Dieu nous a créés pour devenir des créateurs. Nous devons nous libérer de la pesanteur des déterminismes pour devenir le sanctuaire de la lumière et de l’amour. Telle est le mystère de la transfiguration chrétienne, qui est un mystère d’intériorisation, de personnalisation, de divinisation. Il s’agit de devenir véritablement un « homme » dont l’espace intérieur est devenu assez grand pour accueillir la vie même de Dieu.

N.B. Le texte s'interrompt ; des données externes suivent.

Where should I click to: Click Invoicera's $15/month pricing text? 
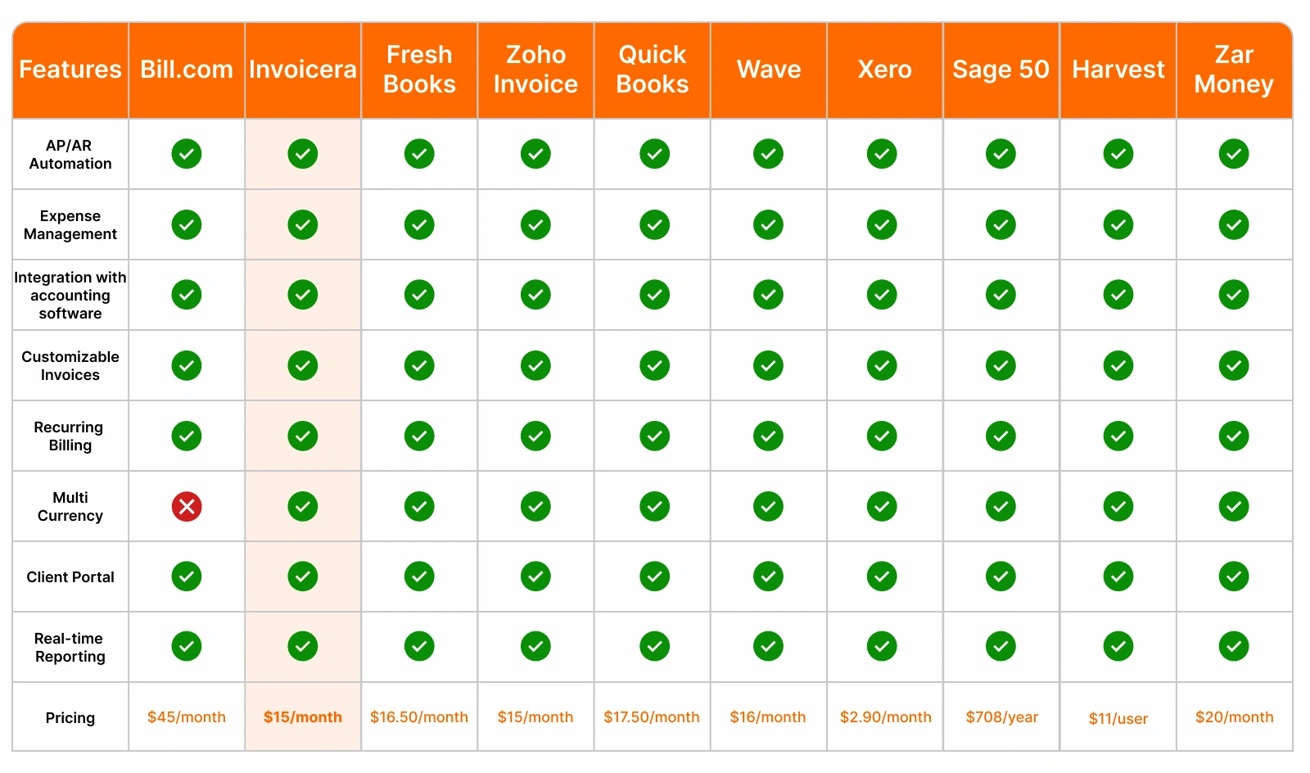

Et accueillir Dieu, c’est devenir un vivant qui possède en lui tout l’univers. L’immortalité n’est pas ce qui arrive après la mort, elle advient, aujourd’hui et maintenant, chaque fois que l’homme se dépasse pour aimer. C’est chaque jour que nous « immortalisons » notre vie. C’est chaque jour que nous ressuscitons un peu plus.

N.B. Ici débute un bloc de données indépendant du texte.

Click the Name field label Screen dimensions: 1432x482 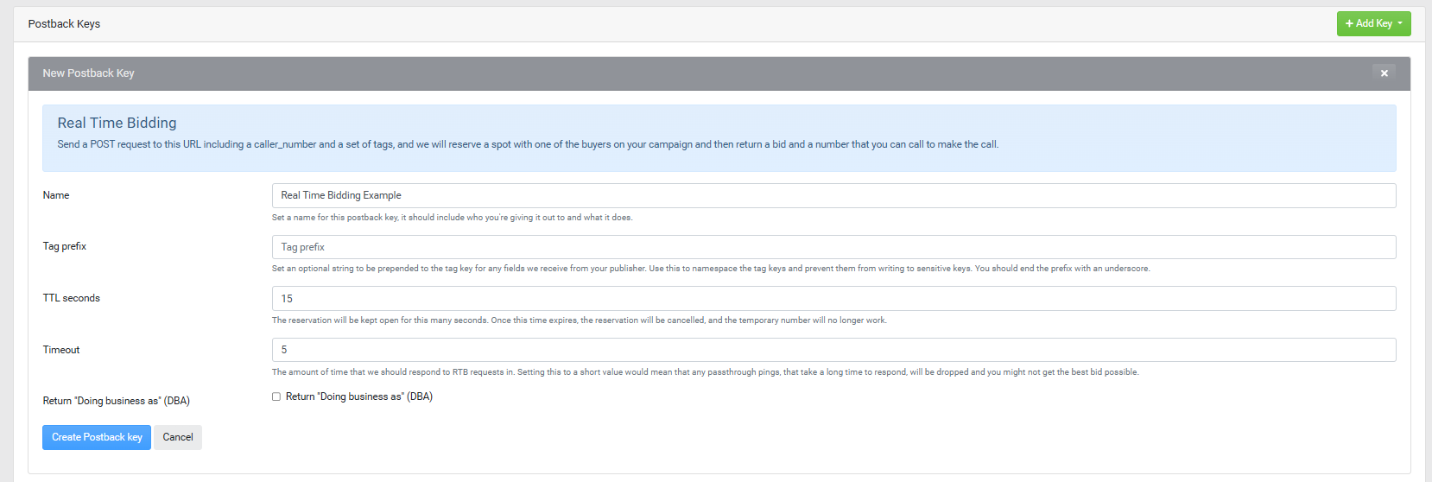point(56,195)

Voilà la nouvelle naissance à laquelle le Christ nous invite quand on atteint sa maturité spirituelle. Maturité qui entraînera aussi notre corps, car les énergies de l’amour vont aussi transfigurer notre corps, comme celui du Christ, libéré des contraintes de notre univers, sans être pour autant désincarné. Notre mort n’est pas un anéantissement, mais un mûrissement, un accomplissement, un passage -une Pâque- vers notre véritable identité. »

Michel Hubaut , franciscain, théologien, conférencier et animateur de retraites et de sessions de formation, ainsi que l’auteur de nombreux ouvrages.  
    

61 réflexions sur “Méditer sur Pâques aujourd’hui

  1. Je commente cet article avec retard, car Pâques me provoque un puissant effet de réflexion et de méditation. Saint Paul déclare: Chers frères et sœurs, « Et si le Christ n’est pas ressuscité, notre message est sans objet, et votre foi est sans objet… vous n’êtes pas libérés de vos péchés » (1 Co 15, 14.17). Pour moi, la résurrection donne son sens .au christianisme dont le message est le message d’amour des évangiles. La religion en elle-même, aussi importante qu’elle soit dans sa portée historique et dans la construction de nos sociétés est affaire de l’interprétation des hommes et doit être analysé comme telle avec ses aspects positifs, ses aspects négatifs voire destructeurs. Mais le message évangélique est intact et c’est lui qui guide ceux qui le reçoivent, comme il éloigne ceux qui le refusent. Mais au fond, il a de l’influence sur tous et c’est peut-être celui que recherchent ceux que désorientent, déstabilisent ou même détruisent nos sociétés matérialistes de la possession et de l’Avoir d’abord, de la performance d’abord etc..et dont le résultat est la peur, la violence, le rejet.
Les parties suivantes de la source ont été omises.